Ma femme m’a appris à aimer les fruits pourris kakis, l’apprentissage fut presque aussi long que pour la propreté, mais maintenant ça va, nous en raffolons tous les deux, ça nous fait au moins un truc en commun, alors une idée me vient : et si on demandait à pépé si par hasard il ne nous vendrait pas quelques kakis ? je n’ose pas parler de don, même si j’y pense, parce que si le mot existe encore dans le vocabulaire commun, la pratique, elle, a été bannie par la société marchande.
La maison de pépé ne paye pas de mine et en plus,
ces imbéciles de Google Pieds® sont passés au printemps,
le plaqueminier (à babord de l'image) ne ressemble à rien.
Le temps que je formule cette idée à ma compagne, qui se trouve aussi être mon chauffeur, on a quasiment contourné le Super U, et comme les travaux de voirie devant chez pépé restreignent la circulation à un one way dans le sens Décathlon --> Super U, il nous faut refaire le grand tour par le boulevard de l’Europe puis repasser devant le stade et le lycée pour reprendre l’avenue, le temps d’échafauder un plan diabolique à base d'empathie.
A force de lire toutes ces conneries bouddhistes sur l'altruisme et la bienveillance chez Mathieu Riccard et ses sbires mal fagotés, il faut bien que je teste un peu la validité de leurs hypothèses dans le réel, les bouquins ça va bien cinq minutes; ma femme n'est pas emballée, elle croit à une lubie irréaliste, elle voudrait peut-être me dire des choses blessantes pour m'éviter d'être déçu par le refus de pépé, mais comme c’est sa voiture, c’est elle qui la conduit, elle se concentre et garde ses remarques pour plus tard, pour une fois que j'ai l'air déterminé, elle ferme sa gueule, et se gare juste devant chez pépé, je descends et l'aborde plutôt prudemment, que votre arbre est joli, que vos fruits semblent beaux, et vous allez pas manger tout ça, si ? parce que ma belle-mère qui a 91 ans, elle nous en donne des caisses, elle ne peut pas tout consommer elle-même, et avec ma femme, nous adorons les kakis, et les votres sont vraiment splendides, enfin vous voyez le genre, je vais pas vous en faire une cagette à conserver au garage en attendant qu'ils mûrissent, mais enfin, pour un geek vieillissant à vue d'oeil (sans doute à cause de tous ces kilomètres que je me tape sur Google Pieds®) je suis soudainement assez inspiré pour les civilités, sans doute motivé par l'appât du fruit, qui est au moins à 5,80 € / kg au Super U tout proche, mais en fait je m'en fous, ce qui me plait c'est de tester mon désir tout neuf dont je n'étais même pas au courant avant de passer devant l'arbre de la kakinaissance du Bien et du Mal dans l’avenue de la Gare.
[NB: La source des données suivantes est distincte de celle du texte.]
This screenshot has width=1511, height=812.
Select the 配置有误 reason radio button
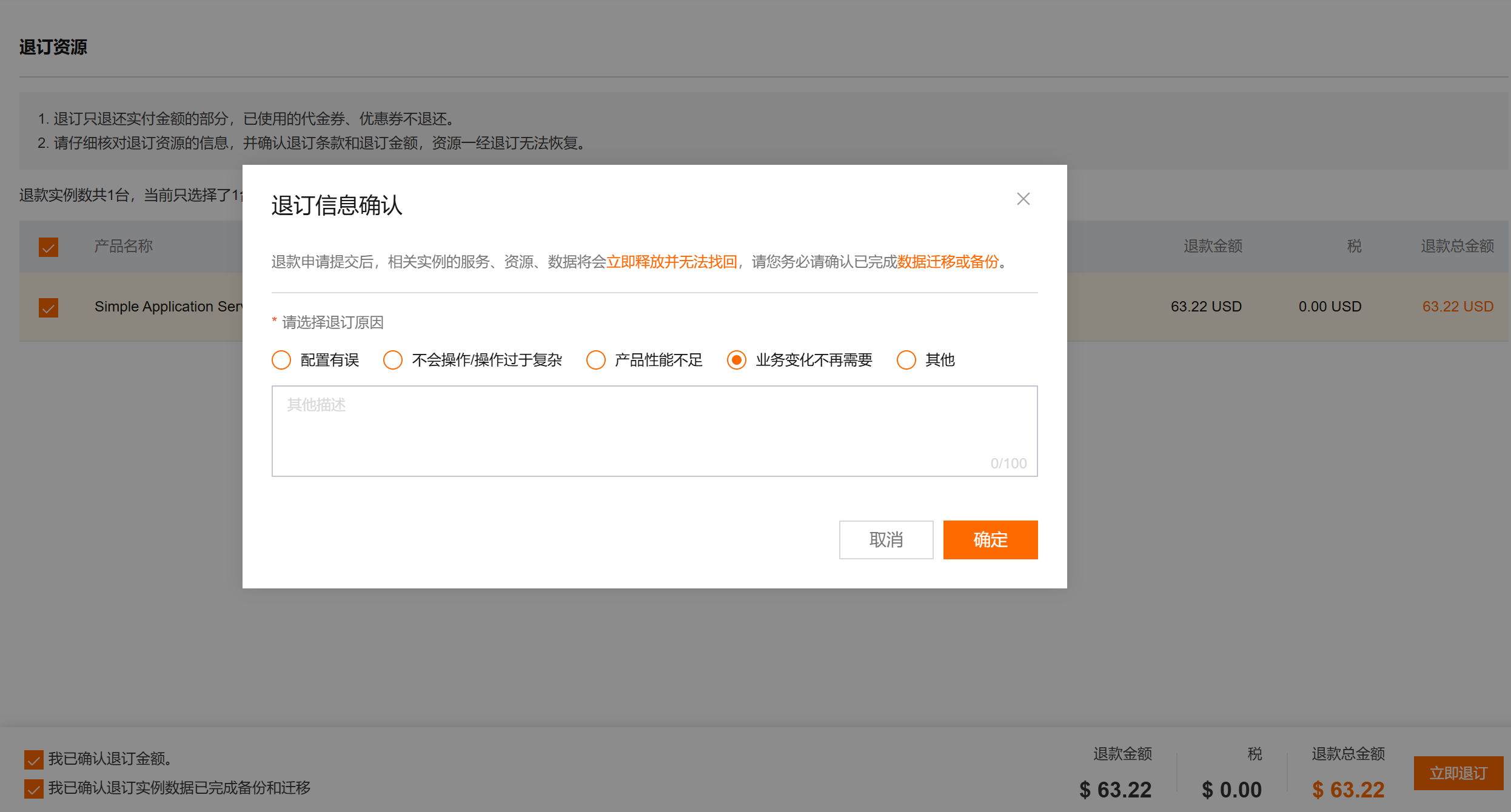pyautogui.click(x=281, y=360)
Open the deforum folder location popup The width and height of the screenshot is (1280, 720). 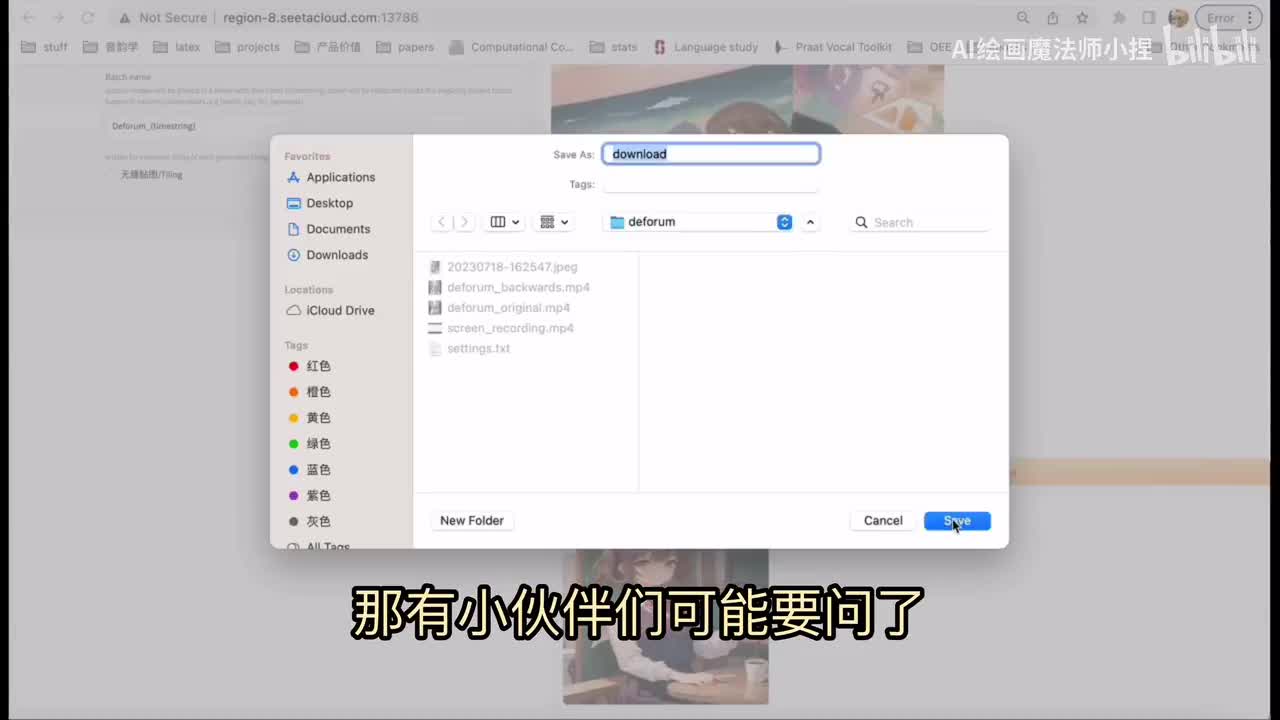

Vu le râteau que je me suis pris récemment en me plantant une fois de plus la flêche du désir dans le pied, sans y mettre toutefois la gravité quasi-pathologique que cet évènement revêt traditionnellement sous mon crâne de piaf, c’est sans doute un défi intime que je me lance là. Histoire de me refaire. Mon désir semble sûr de lui, de sa légitimité et des moyens habiles qui vont lui permettre d'atteindre son but, puis de s’éteindre une fois satisfait.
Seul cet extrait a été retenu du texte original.